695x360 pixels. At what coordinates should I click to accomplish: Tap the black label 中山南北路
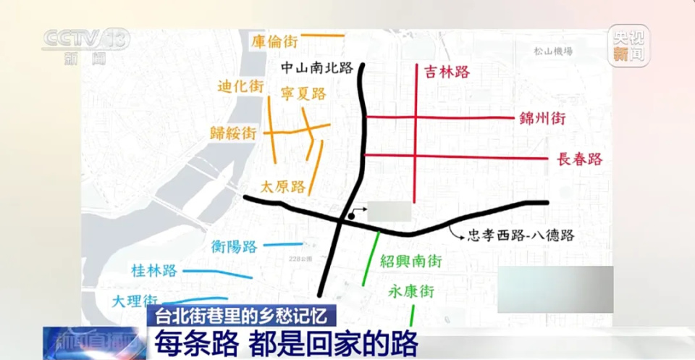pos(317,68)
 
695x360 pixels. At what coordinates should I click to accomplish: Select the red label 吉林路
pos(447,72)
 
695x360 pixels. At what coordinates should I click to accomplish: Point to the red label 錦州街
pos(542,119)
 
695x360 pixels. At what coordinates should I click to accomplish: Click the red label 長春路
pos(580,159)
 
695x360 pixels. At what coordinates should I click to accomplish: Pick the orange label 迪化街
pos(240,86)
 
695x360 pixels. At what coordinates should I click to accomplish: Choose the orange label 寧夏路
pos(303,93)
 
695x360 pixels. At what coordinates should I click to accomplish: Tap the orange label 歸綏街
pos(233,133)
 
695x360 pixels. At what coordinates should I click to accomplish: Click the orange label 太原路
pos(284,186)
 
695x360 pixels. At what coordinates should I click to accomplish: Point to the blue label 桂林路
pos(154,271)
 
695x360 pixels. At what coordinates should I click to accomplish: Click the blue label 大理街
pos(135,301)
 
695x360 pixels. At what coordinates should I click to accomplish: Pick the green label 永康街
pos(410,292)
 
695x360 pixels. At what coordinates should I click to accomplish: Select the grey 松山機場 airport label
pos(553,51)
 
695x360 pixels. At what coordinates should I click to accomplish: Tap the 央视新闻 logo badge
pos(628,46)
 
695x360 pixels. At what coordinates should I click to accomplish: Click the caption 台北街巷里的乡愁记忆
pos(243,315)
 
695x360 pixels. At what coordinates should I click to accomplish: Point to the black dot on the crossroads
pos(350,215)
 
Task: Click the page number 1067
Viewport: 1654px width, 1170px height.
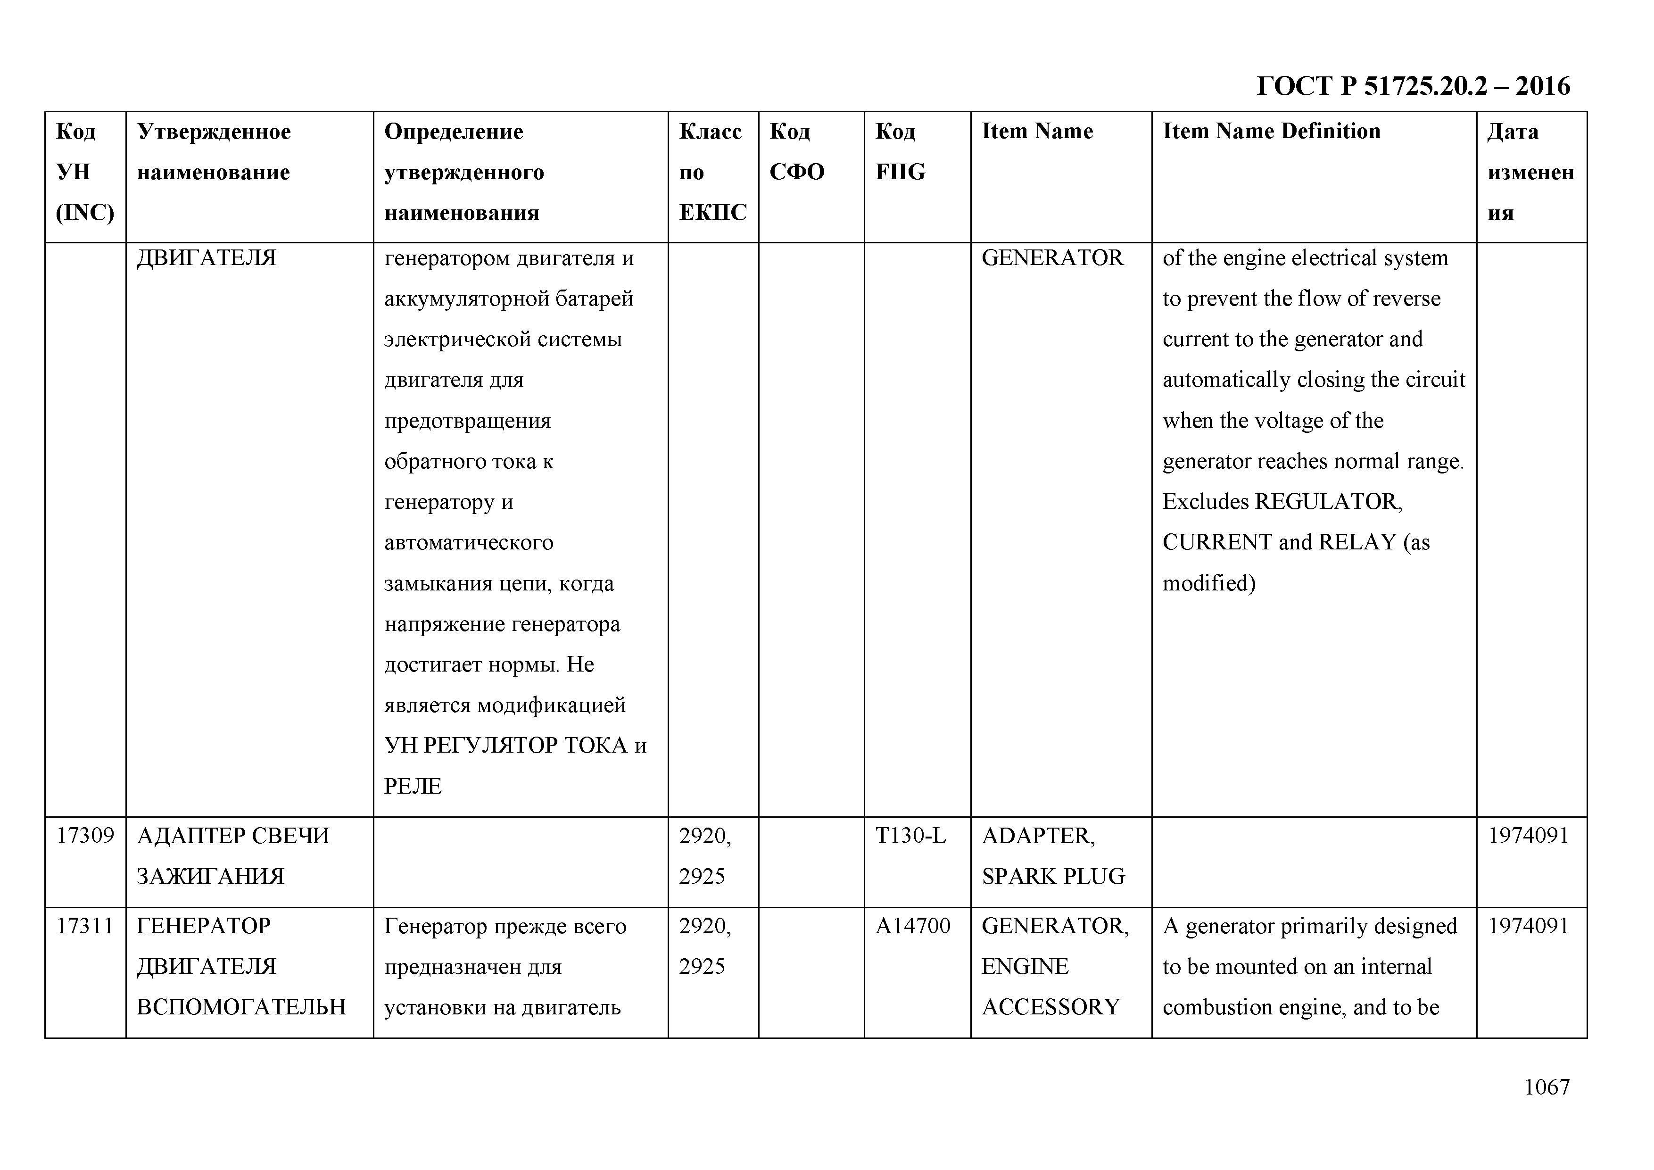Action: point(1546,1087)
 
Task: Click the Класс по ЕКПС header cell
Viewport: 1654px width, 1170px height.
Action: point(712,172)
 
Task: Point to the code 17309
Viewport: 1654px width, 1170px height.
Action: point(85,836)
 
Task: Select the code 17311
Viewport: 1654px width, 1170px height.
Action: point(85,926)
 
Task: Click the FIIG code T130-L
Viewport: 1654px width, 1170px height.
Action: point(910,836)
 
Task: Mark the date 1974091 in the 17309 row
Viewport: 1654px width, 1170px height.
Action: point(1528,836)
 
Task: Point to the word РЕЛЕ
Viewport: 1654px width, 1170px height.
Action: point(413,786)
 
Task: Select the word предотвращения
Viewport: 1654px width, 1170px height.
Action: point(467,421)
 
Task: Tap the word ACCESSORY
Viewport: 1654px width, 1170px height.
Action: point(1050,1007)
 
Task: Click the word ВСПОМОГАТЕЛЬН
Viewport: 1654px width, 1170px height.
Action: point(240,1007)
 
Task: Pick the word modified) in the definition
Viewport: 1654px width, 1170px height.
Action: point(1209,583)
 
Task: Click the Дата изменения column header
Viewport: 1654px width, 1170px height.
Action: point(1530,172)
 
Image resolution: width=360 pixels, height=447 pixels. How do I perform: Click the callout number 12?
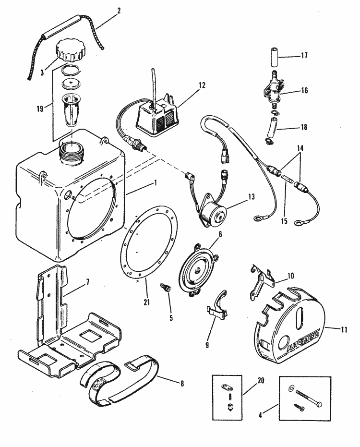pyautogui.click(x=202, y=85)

→ **Written instruction**
Rewrite all of the data above, replacing "Viewport:" with "Screen size:" everywhere it appears and changing nothing else. Omit the pictures from your answer.

→ **Correct result**
695x360 pixels. At what coordinates should I click to accomplish: Tap the black label 中山南北路
pos(317,68)
 
695x360 pixels. At what coordinates should I click to accomplish: Select the red label 吉林路
pos(447,72)
 
695x360 pixels. At what coordinates should I click to accomplish: Point to the red label 錦州街
pos(542,119)
 
695x360 pixels. At what coordinates should I click to accomplish: Click the red label 長春路
pos(580,159)
 
695x360 pixels. At what coordinates should I click to accomplish: Pick the orange label 迪化街
pos(240,86)
 
695x360 pixels. At what coordinates should I click to accomplish: Choose the orange label 寧夏路
pos(303,93)
 
695x360 pixels. At what coordinates should I click to accomplish: Tap the orange label 歸綏街
pos(233,133)
 
695x360 pixels. At what coordinates should I click to accomplish: Click the orange label 太原路
pos(284,186)
 
695x360 pixels. At what coordinates should I click to accomplish: Point to the blue label 桂林路
pos(154,271)
 
695x360 pixels. At what coordinates should I click to accomplish: Click the blue label 大理街
pos(135,301)
 
695x360 pixels. At what coordinates should I click to accomplish: Pick the green label 永康街
pos(410,292)
 
695x360 pixels. At what coordinates should I click to accomplish: Select the grey 松山機場 airport label
pos(553,51)
 
695x360 pixels. At what coordinates should I click to accomplish: Tap the 央视新闻 logo badge
pos(628,46)
 
695x360 pixels. At what coordinates should I click to accomplish: Click the caption 台北街巷里的乡愁记忆
pos(243,315)
 
695x360 pixels. At what coordinates should I click to accomplish: Point to the black dot on the crossroads
pos(350,215)
 
Task: Click the page number 1067
Screen size: 1654px width, 1170px height.
Action: point(1546,1087)
 
Task: Click the Класс по ЕКПС header cell
Screen size: 1654px width, 1170px height.
Action: point(712,172)
 
Task: Point to the code 17309
Screen size: 1654px width, 1170px height.
Action: point(85,836)
 
Task: Select the code 17311
Screen size: 1654px width, 1170px height.
Action: point(85,926)
 
Task: Click the FIIG code T130-L
Screen size: 1654px width, 1170px height.
Action: point(910,836)
 
Task: Mark the date 1974091 in the 17309 row
Screen size: 1654px width, 1170px height.
Action: point(1528,836)
 
Task: Point to the word РЕЛЕ
Screen size: 1654px width, 1170px height.
Action: point(413,786)
 
Task: Select the word предотвращения
Screen size: 1654px width, 1170px height.
Action: point(467,421)
 
Task: Tap the word ACCESSORY
Screen size: 1654px width, 1170px height.
Action: point(1050,1007)
 
Task: Click the word ВСПОМОГАТЕЛЬН
Screen size: 1654px width, 1170px height.
Action: point(240,1007)
 
Task: Pick the word modified) in the definition
Screen size: 1654px width, 1170px height.
Action: point(1209,583)
 
Task: Click the Дата изменения column header
Screen size: 1654px width, 1170px height.
Action: point(1530,172)
 
Image resolution: width=360 pixels, height=447 pixels. How do I perform: Click the callout number 12?
pyautogui.click(x=202, y=85)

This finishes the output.